Ganz so schlimm ist es mit der Verweigerung, westeuropäische orth. Heilige zu verehren ist es doch nicht. Auch wenn im deutschsprachigen Bereich noch viel Luft nach oben ist. In Rusland und auch in England sieht es etwas besser aus:
http://orthochristian.com/102222.html
http://www.pravmir.com/a-convert-herita ... rn-saints/
http://www.orthodoxengland.org.uk/zliturgics.htm

Ebenso werden im deutschen Kalender (ich glaube) von Orthodoxie Aktuell und im dem der französischen Fraternité Orthodoxe en Europe Occidentale die Westeuropäischen erwähnt. Was in der Tat fehlt, sind die gottesdienstlichen Texte in dt. Sprache. Ein Paar habe ich zu Hause.

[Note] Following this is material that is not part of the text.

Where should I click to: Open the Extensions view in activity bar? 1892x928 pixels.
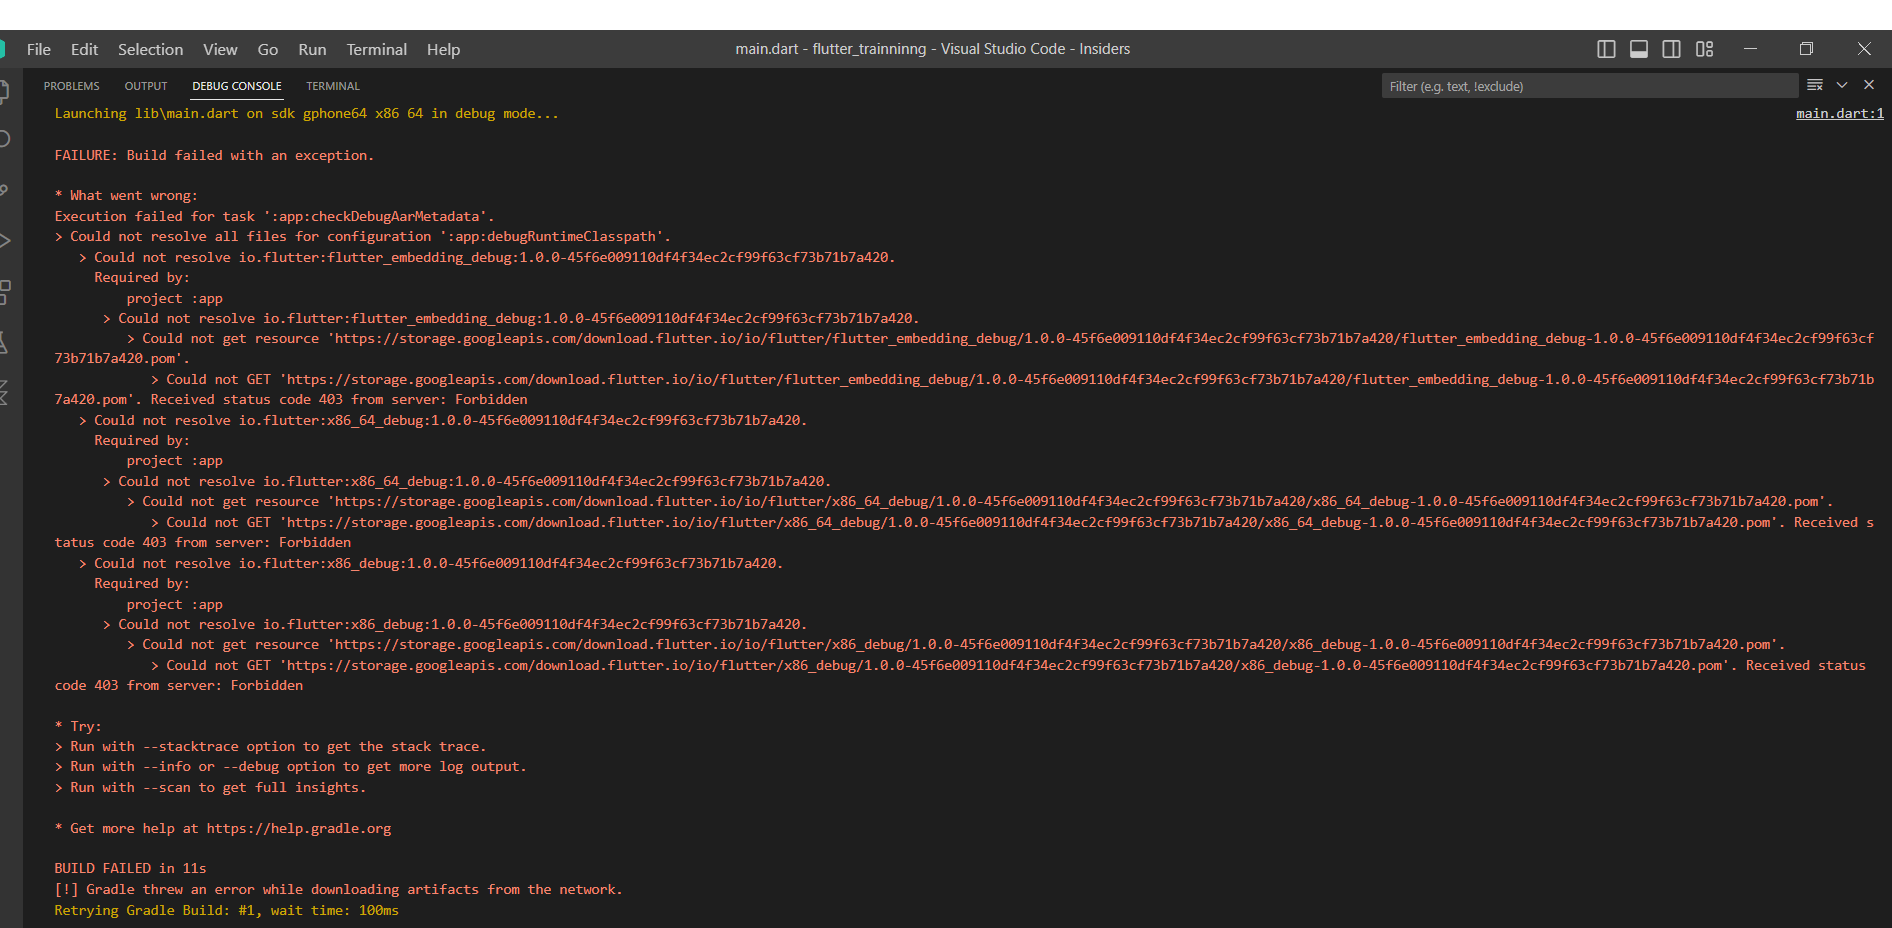5,292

Der schulische Religionsunterricht ist allerdings ein Problem. Man hat versucht, ihn im Großraum Stuttgart einzuführen, aber es gab nur zwei (sic!) Anmeldungen. Über den Religionsunterricht erscheint demnächst folgendes Buch:
https://www.jpc.de/jpcng/books/detail/- ... um/9864344
Keine Ahnung, wer es warum geschrieben hat, ich will nur hinweisen, daß es existiert.